For some reason, I am really digging the idea of an alien shapeshifter, sent here to protect the Royal Four, but distracted by the glamour of Hollywood and not wanting to go back and do his duty. Maybe I just really like Joe Pantoliano. I don't know. All I know is, we ended an ep with an actual sense of menace -- baby menace, but still -- and a "to be continued" that makes me want to watch next week. Can we keep this guy?

(Darth, sidebar: We're not stupid. You may think we are, but we're not. We do actually remember things from two years ago, unlike you; in fact, we often refer to them amongst one another, usually in wistful tones of rememberance and love. Trying to retcon in the middle of S3 isn't just stupid, it's suicidal. The only thing we would possibly let you get away with would be getting rid of S2 entirely, but since you're not going to, just stop it. Sit down, work out a cohesive timeline, and stop making my brain hurt. Half your characters do that on their own; they don't need any more help. End sidebar.)

Oh, Max. My sweet little proto-outlaw. Can I have one for Yule? No, really, can I?

In all seriousness, though, I can't stay mad at Max this week. I don't necessarily think it's a great idea to head to LA -- you have school! Who do you think you are, Michael? -- and I can't dig the fact that the Antichrist was mentioned *four times* this week, but...I just *can't*, and that's probably because he was so damn hot this week. Soulful looks? Earnest, quiet voice? "God, I love you"? Black shirt. Leather jacket. Oh my God. Oh my *God*. I like him again. I still want to hit him upside the head sometimes, but it's more of a sisterly, good-natured chuffing than a severe beating with the bumper of the Chevelle. I'm getting Dreamer vibes again. I'm not hating Max.

I'm not hating Max. Wow. Behold *that* sentence.

Maybe it's my lack of sleep talking, or the fact that there was so much Jason Behr and Bill Sadler (and so little Brendan and Majandra), but this is easily the best ep of the season so far. Keep it going, guys. I smell a distinct lack of suck.

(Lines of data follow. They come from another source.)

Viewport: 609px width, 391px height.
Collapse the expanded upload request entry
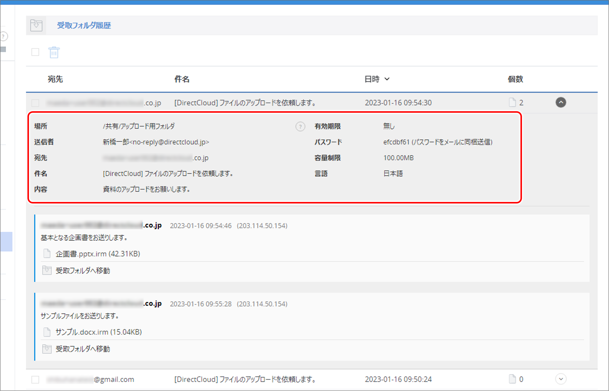[x=561, y=103]
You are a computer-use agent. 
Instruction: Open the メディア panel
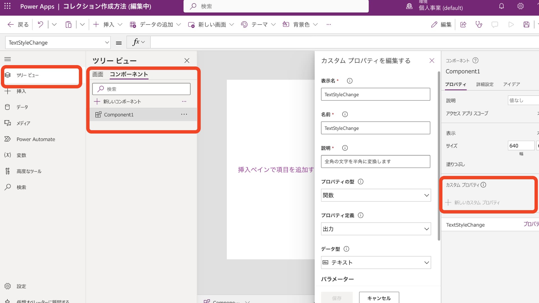[24, 123]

Next week: Of course, this could all be for naught, as Gretchen and Aaron send me to my own personal level of Dante's Hell: the Mostly Isabel and Michael Discussing Her Wedding Plans And Her Mother's Distinct Lack of Joy About Them ep. That's how it looked from the scenes, anyway. But there's also Hollywood!Max, and I just. um. Ow. "Control", Nov. 6. See you then.